Similarly, rotating non-inertial frame in Newtonian theory could be described by a uniform Coriolis field. And in general relativity such uniform Coriolis field (a.k.a. gravitomagnetic field) corresponds to a flat spacetime while non-uniform gravitomagnetic/Coriolis fields indicate spacetime curvature.

So, if we consider the gravitational field of a thin rotating spherical shell in general relativity then, in the weak field approximation, spacetime inside the shell is flat, but characterized by nonzero constant value of gravitational potential (which means that time goes slower for an observer inside than a static observer far away from the shell) and a constant Coriolis (gravitomagnetic) field. This last means that an observer inside with zero angular momentum (usually abbreviated as ZAMO in literature) would be rotating with nonzero angular velocity relative to asymptotic observers outside the shell. Such effect serves as a good illustration of relativity of rotation in discussions of Mach's principle.

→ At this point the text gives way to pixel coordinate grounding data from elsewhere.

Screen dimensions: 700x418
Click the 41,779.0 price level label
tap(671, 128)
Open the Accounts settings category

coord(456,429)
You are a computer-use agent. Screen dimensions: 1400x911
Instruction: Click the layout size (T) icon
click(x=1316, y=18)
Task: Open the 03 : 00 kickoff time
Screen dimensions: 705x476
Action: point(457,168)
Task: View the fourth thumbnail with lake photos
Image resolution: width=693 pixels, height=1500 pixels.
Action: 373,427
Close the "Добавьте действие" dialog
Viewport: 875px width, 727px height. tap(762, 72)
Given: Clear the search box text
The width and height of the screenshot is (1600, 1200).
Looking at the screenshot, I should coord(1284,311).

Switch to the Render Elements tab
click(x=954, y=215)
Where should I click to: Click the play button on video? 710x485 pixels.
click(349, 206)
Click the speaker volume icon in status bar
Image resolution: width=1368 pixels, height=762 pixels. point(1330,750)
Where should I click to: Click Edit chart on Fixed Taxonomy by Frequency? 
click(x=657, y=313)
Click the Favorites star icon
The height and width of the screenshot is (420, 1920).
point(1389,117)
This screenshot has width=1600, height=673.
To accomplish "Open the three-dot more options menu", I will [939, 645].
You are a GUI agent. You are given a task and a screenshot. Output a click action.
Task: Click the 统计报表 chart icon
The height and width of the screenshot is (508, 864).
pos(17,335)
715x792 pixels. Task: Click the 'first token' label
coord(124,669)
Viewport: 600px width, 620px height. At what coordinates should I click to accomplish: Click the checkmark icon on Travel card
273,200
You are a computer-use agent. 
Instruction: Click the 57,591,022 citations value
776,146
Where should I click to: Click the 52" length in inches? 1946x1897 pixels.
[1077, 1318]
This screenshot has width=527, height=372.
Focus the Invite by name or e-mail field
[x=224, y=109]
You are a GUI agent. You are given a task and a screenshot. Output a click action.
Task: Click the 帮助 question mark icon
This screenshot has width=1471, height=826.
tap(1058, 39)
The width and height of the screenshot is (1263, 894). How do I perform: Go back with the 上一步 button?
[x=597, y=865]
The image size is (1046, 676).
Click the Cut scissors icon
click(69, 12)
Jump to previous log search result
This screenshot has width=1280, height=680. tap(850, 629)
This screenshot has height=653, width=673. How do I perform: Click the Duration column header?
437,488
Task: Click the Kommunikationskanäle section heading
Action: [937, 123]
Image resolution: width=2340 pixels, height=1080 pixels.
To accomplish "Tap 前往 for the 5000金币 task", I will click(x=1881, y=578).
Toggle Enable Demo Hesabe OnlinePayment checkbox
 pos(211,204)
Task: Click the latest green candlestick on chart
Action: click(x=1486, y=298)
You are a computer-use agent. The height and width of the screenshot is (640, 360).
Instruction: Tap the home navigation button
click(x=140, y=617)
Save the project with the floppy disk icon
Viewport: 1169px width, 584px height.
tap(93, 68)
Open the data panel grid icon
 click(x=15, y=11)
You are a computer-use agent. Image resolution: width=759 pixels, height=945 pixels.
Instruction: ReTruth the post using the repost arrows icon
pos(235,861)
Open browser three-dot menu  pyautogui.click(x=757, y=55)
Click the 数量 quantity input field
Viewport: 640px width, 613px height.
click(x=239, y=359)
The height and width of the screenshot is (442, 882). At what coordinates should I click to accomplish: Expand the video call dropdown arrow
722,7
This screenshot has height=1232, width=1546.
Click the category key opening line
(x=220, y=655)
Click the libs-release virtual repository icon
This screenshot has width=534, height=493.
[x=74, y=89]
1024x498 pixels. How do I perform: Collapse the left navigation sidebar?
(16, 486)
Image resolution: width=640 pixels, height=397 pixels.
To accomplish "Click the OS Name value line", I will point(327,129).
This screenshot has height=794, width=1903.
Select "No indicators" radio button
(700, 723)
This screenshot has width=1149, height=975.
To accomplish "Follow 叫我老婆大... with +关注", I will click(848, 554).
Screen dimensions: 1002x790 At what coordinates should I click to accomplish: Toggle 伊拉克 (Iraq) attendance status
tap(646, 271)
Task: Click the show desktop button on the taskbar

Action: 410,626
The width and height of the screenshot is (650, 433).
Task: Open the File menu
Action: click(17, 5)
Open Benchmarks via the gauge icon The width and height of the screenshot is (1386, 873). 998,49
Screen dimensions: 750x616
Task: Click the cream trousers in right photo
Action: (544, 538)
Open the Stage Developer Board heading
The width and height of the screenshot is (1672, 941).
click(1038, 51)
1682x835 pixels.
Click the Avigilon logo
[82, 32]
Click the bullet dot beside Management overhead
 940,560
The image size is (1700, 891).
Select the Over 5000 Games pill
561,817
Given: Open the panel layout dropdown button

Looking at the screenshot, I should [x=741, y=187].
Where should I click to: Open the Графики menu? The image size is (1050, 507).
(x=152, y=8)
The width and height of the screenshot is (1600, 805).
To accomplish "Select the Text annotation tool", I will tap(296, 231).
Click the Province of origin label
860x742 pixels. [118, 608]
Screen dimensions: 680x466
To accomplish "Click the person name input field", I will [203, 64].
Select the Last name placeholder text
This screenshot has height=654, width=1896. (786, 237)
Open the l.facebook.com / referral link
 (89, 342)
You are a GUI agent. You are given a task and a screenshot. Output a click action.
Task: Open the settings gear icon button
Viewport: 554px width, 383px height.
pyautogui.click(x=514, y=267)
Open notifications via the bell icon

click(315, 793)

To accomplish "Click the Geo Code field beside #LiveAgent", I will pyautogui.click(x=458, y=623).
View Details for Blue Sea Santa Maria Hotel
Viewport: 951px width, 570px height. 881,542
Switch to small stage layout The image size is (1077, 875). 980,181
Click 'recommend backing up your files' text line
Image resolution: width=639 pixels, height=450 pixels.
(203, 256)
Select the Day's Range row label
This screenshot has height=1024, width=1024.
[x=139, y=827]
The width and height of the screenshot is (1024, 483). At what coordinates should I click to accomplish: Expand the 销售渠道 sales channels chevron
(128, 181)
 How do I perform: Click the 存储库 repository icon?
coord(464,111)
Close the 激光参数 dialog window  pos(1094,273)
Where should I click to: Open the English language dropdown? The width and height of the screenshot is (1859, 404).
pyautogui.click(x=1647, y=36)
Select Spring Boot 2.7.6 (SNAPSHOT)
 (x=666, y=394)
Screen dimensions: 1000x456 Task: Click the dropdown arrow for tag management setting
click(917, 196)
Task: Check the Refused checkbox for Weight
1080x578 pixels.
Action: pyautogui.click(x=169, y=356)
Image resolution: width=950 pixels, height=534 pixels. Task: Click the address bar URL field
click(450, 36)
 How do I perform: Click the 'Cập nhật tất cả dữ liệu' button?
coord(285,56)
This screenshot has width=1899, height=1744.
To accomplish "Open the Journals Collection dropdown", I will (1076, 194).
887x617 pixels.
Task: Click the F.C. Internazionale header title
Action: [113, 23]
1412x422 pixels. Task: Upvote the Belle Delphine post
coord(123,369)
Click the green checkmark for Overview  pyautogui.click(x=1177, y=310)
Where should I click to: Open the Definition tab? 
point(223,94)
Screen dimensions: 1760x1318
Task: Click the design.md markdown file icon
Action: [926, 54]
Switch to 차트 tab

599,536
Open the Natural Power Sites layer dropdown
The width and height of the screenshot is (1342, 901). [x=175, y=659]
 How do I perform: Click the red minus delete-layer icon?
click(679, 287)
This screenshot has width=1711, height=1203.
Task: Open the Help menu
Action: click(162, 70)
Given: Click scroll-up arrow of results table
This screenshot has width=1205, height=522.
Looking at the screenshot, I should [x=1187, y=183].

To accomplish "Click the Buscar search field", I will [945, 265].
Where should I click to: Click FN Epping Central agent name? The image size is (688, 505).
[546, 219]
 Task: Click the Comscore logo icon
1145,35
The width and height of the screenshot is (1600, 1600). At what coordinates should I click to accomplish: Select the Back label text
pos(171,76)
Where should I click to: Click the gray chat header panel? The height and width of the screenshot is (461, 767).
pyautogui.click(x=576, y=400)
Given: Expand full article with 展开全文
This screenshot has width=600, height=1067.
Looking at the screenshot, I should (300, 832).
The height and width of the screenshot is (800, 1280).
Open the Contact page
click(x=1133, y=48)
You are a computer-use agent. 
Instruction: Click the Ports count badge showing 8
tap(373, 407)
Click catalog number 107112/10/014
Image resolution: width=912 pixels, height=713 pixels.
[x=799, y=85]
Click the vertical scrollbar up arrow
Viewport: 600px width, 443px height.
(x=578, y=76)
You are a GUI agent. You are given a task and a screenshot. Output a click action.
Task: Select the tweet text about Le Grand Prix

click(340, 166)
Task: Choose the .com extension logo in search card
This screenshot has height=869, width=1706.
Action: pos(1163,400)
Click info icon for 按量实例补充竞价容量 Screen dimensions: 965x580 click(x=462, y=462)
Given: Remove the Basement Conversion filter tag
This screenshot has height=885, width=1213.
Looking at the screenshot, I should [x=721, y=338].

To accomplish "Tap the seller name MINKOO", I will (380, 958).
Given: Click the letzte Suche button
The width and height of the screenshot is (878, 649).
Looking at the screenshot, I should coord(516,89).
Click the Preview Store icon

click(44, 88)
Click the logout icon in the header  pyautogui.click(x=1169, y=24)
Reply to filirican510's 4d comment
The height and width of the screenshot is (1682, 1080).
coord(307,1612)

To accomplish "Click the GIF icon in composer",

If we try to move beyond the weak field approximation we would run into some ambiguities just from trying to define what is “rotating spherical shell” means in general relativity. Note, that such ambiguities are already present in special relativity (see e.g. Ehrenfest paradox), so a choice must be made, do we try to have the geometry of rotating shell as close to spherical as possible or do we try to maintain the flat space inside the shell? For the first option the spacetime inside the shell would gain some curvature in addition to purely flat space frame-dragging, but that curvature would be a higher order effect (third, in powers of angular velocity). For the second option the spacetime inside the shell would be perfectly flat (yet rotating relative to asymptotic observers) but the shell itself would deviate from spherical geometry and would possess differential rotation (points on the shell with different latitudes would rotate with different angular velocities). For technical details see this paper and links therein.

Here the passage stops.